Source data
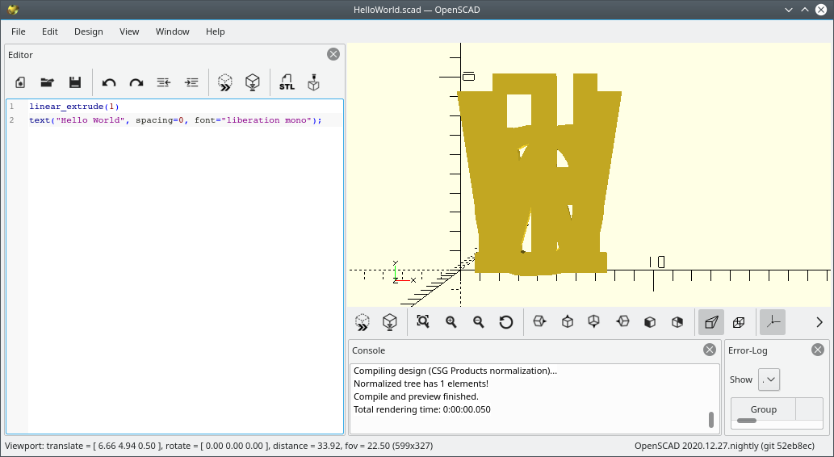Click the Group column header in Error-Log
Viewport: 834px width, 457px height.
pyautogui.click(x=763, y=409)
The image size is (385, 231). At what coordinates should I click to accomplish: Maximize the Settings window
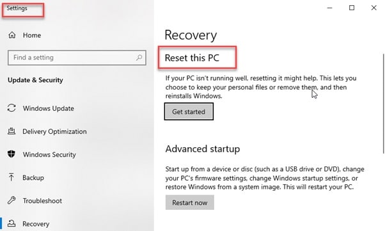point(352,8)
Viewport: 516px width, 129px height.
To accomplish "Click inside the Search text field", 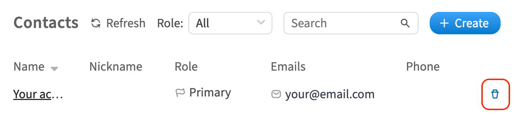I will point(351,23).
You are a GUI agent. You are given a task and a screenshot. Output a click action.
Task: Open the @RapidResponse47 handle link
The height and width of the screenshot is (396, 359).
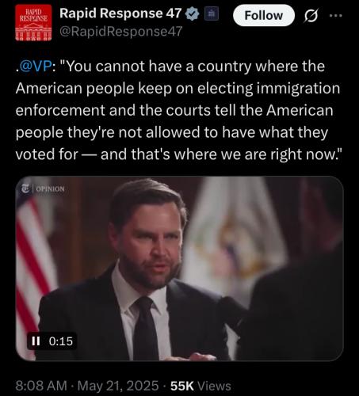click(x=121, y=32)
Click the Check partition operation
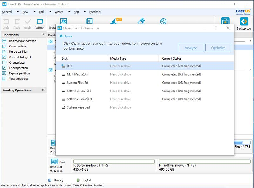 pos(18,68)
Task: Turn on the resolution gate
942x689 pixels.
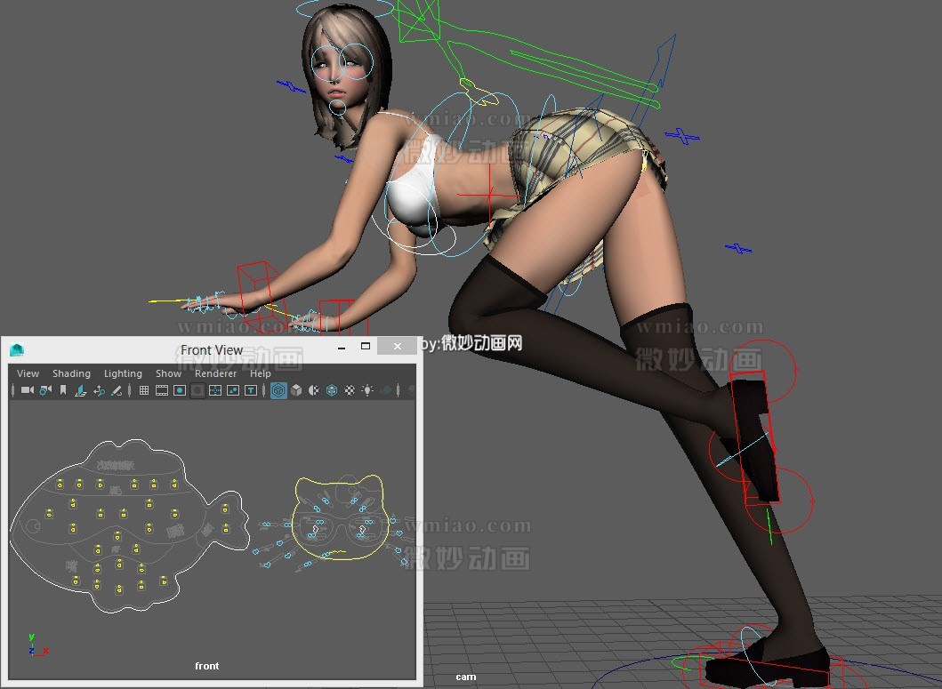Action: click(x=179, y=390)
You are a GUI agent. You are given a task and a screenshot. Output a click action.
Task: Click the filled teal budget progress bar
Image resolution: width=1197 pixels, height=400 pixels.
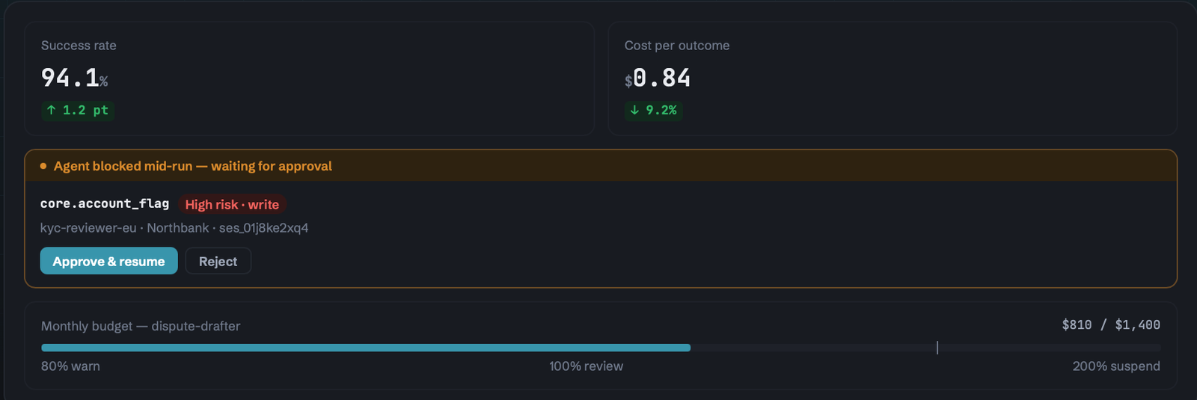(366, 348)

Requirement ->
Only the lines starting at the one that includes "Click the Check partition operation" and ending at the one that includes "Task: Click the" should be retyped, exactly, from the records above; no pictures.

Answer for this exercise ->
Click the Check partition operation
 pos(18,68)
Task: Turn on the resolution gate
942x689 pixels.
Action: click(x=179, y=390)
You are a GUI agent. You are given a task and a screenshot. Output a click action.
Task: Click the filled teal budget progress bar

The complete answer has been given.